Retype the following records exactly and exclude the pictures.

[DATASET ENTRIES]

★ ★ ★ ★ ★ ★ ★

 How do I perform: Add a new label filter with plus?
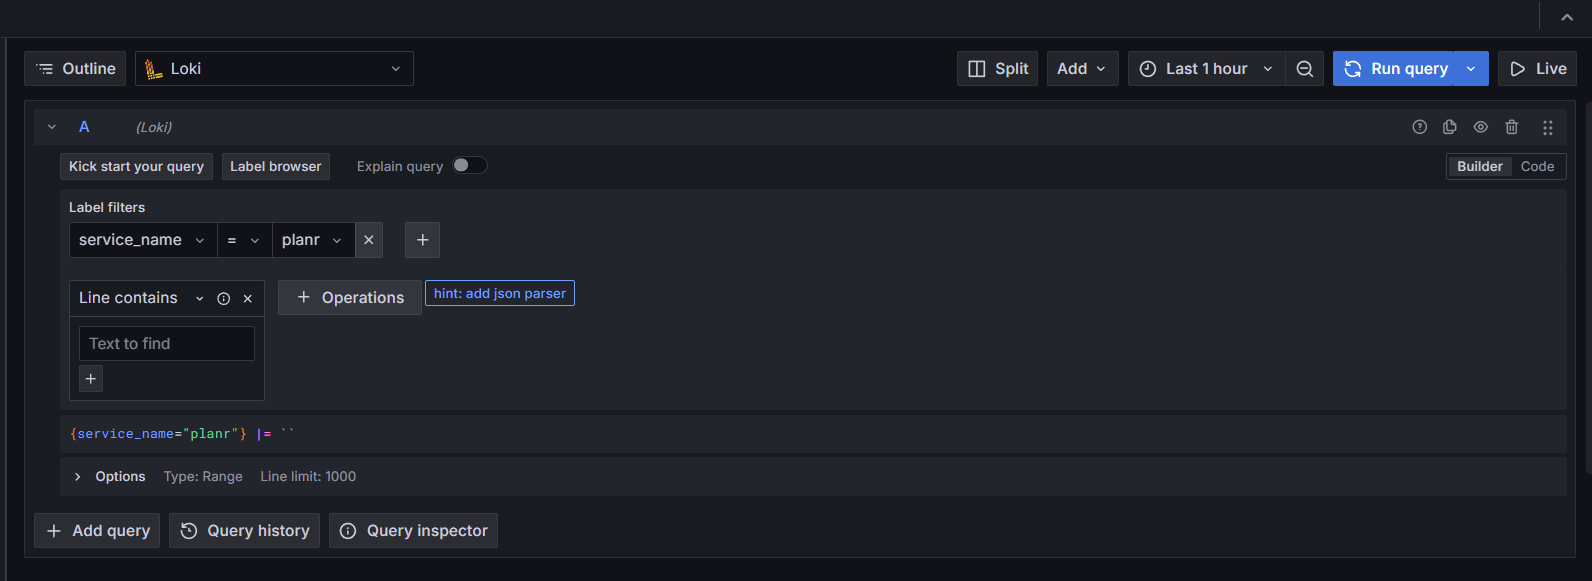point(422,240)
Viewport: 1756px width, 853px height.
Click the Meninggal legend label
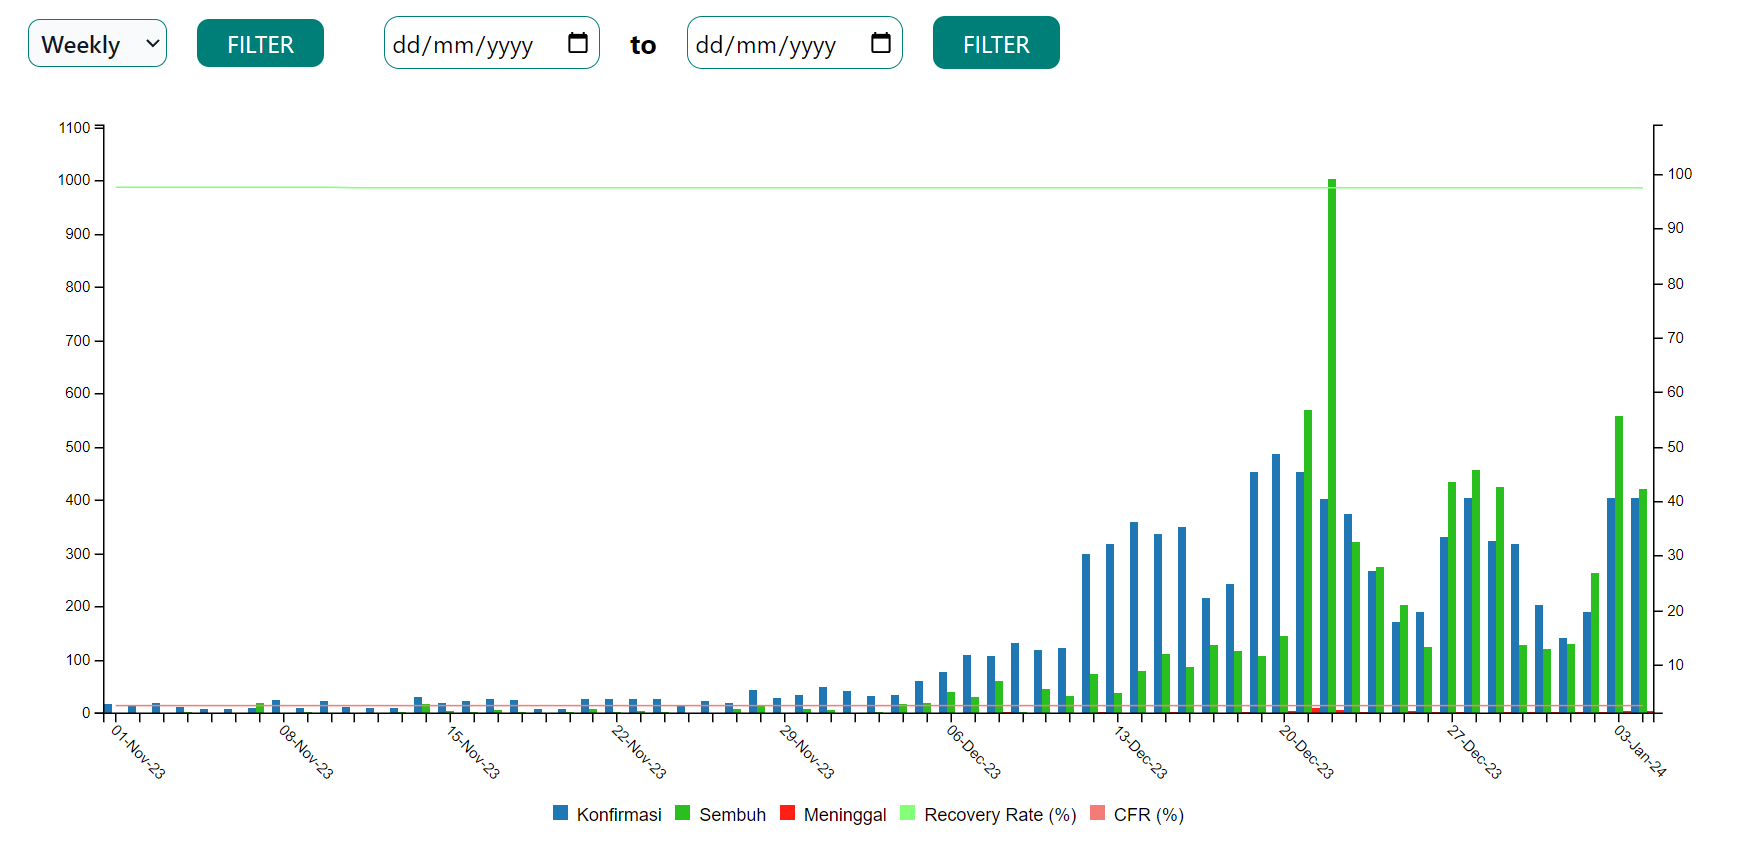pyautogui.click(x=845, y=815)
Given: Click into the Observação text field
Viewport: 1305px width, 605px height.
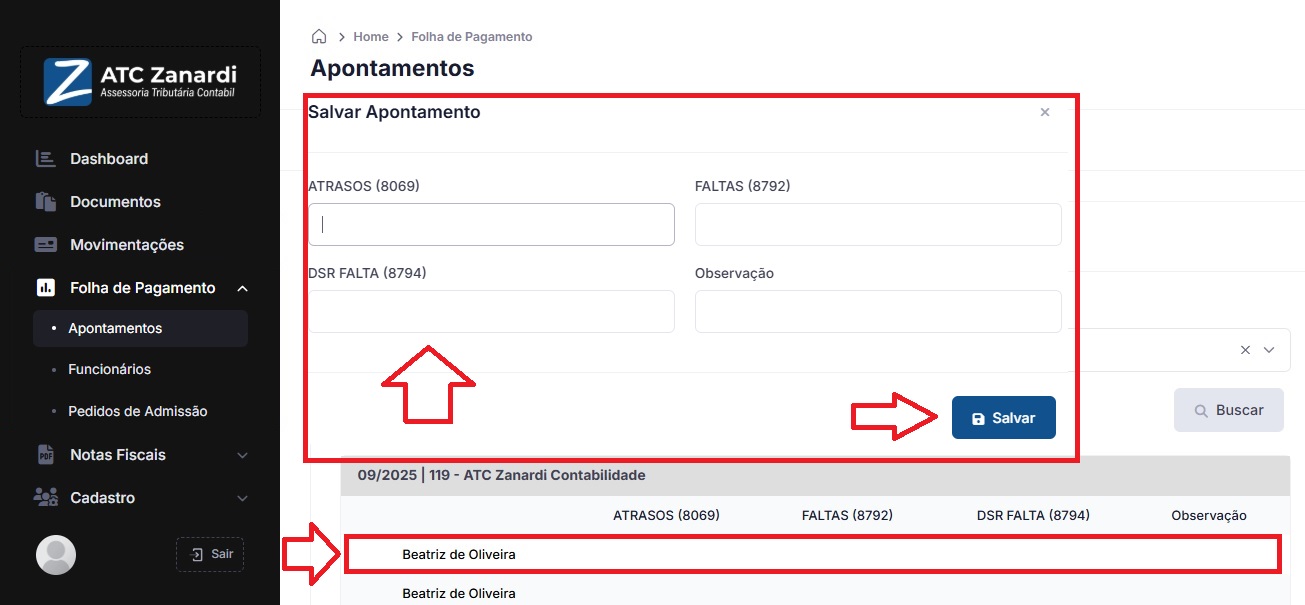Looking at the screenshot, I should point(877,312).
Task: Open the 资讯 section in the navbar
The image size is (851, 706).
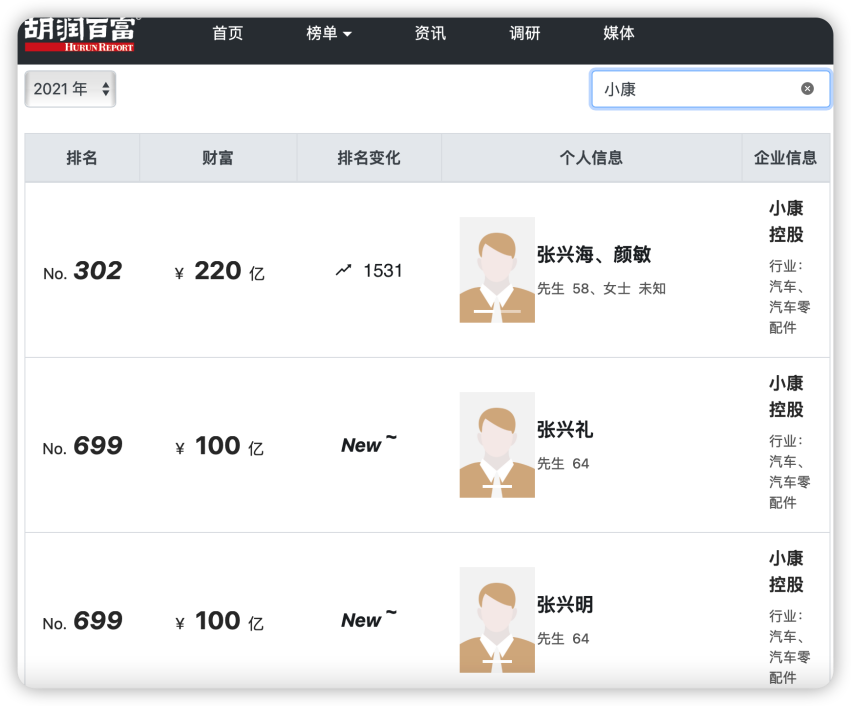Action: coord(429,32)
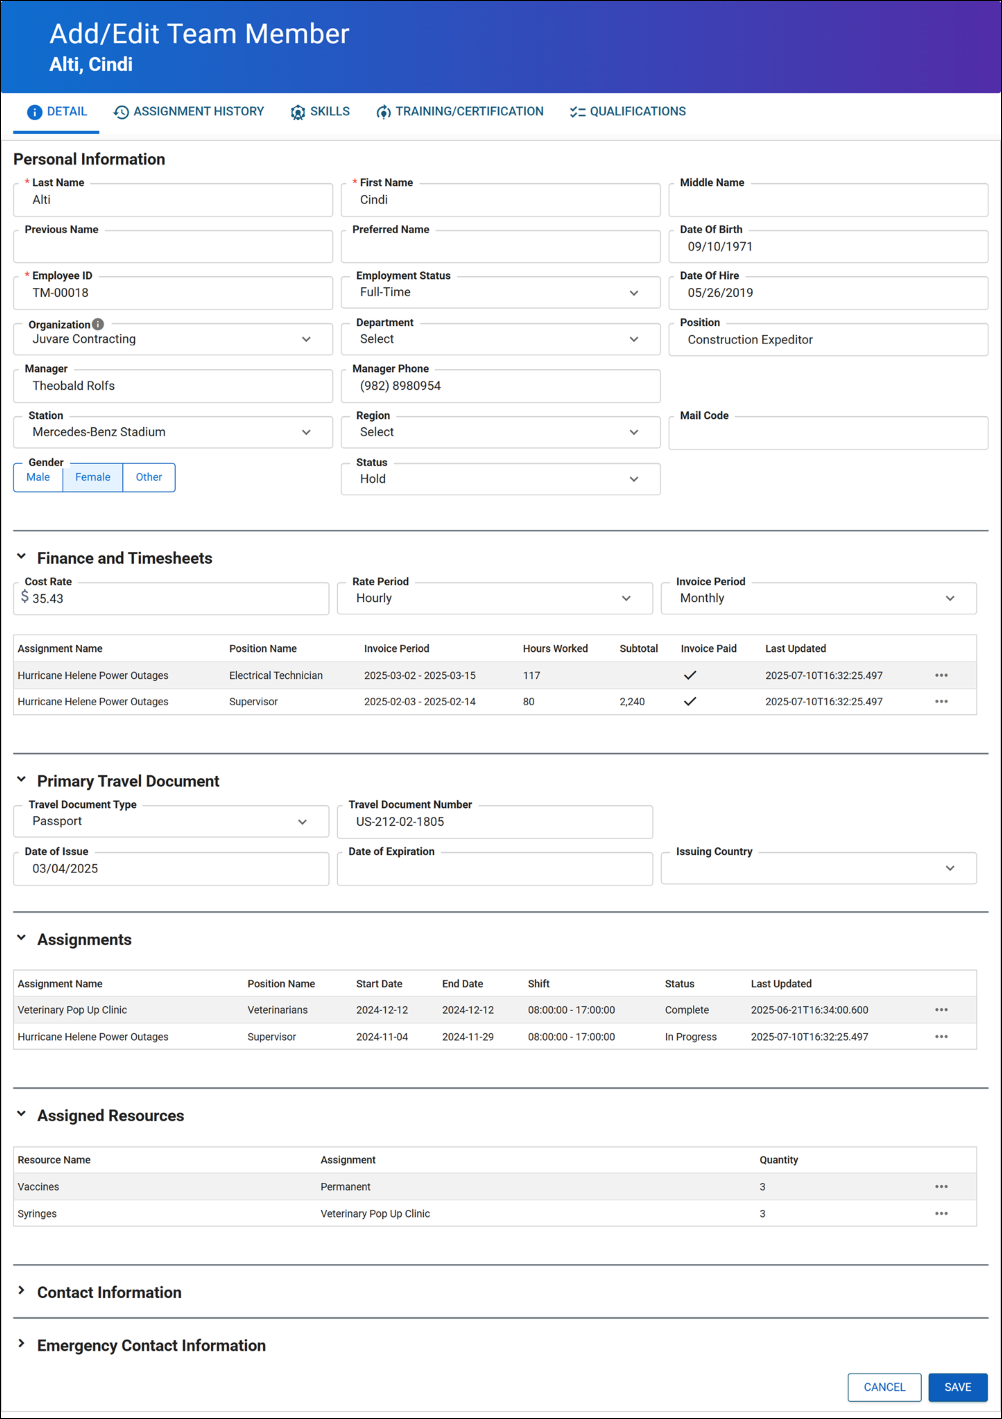The height and width of the screenshot is (1419, 1002).
Task: Open options for Hurricane Helene Supervisor assignment row
Action: (941, 1037)
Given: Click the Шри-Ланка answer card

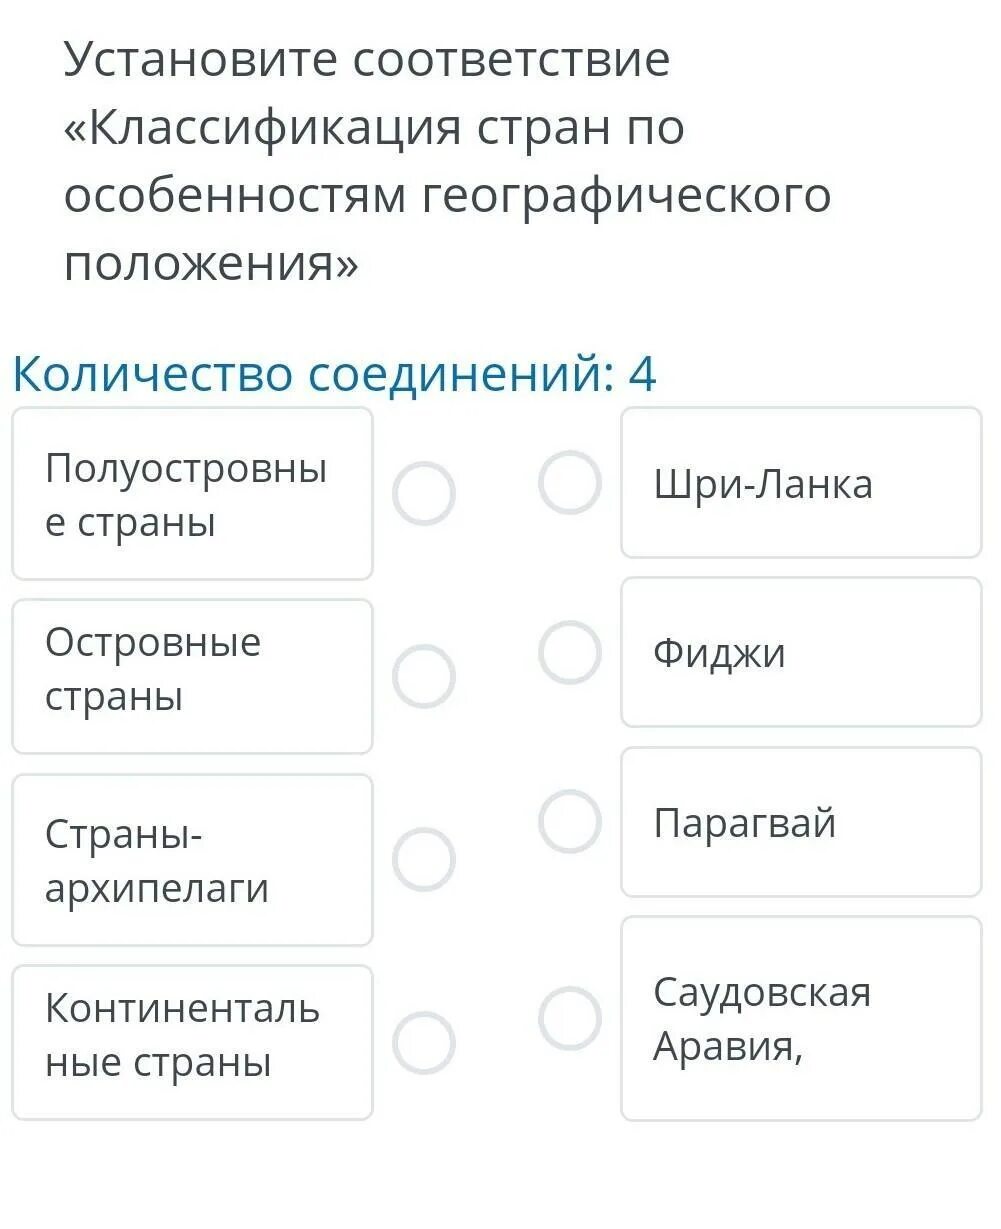Looking at the screenshot, I should coord(801,483).
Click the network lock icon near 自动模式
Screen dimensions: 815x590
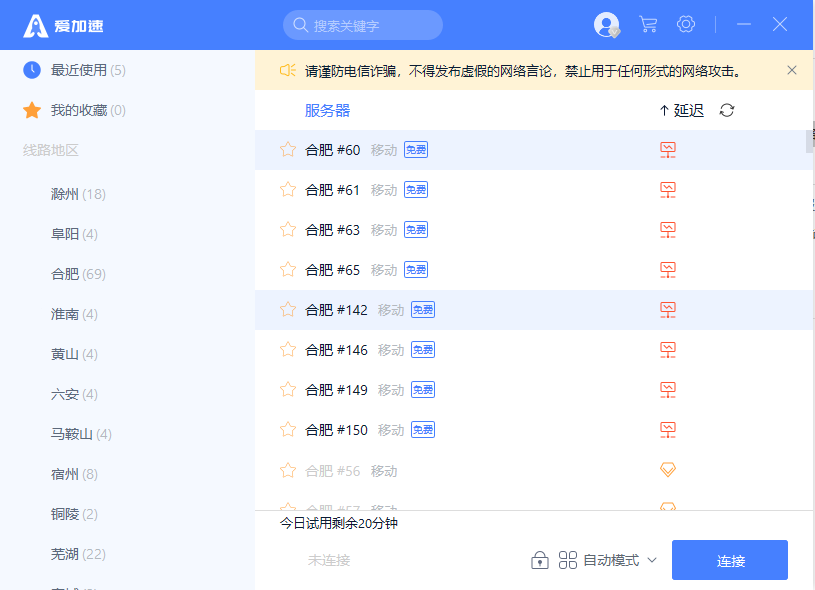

★ ★ ★ ★ ★ ★ ★

[RESULT BELOW]
 How do I perform: Add a new label filter with plus?
point(422,240)
Viewport: 1756px width, 853px height.
Click the Meninggal legend label
pyautogui.click(x=845, y=815)
Given: Click into the Observação text field
Viewport: 1305px width, 605px height.
Looking at the screenshot, I should point(877,312).
Task: Open the 资讯 section in the navbar
The image size is (851, 706).
Action: coord(429,32)
The height and width of the screenshot is (1419, 1002).
Task: Open options for Hurricane Helene Supervisor assignment row
Action: (941, 1037)
Given: Click the Шри-Ланка answer card

Looking at the screenshot, I should coord(801,483).
Click the network lock icon near 自动模式
Screen dimensions: 815x590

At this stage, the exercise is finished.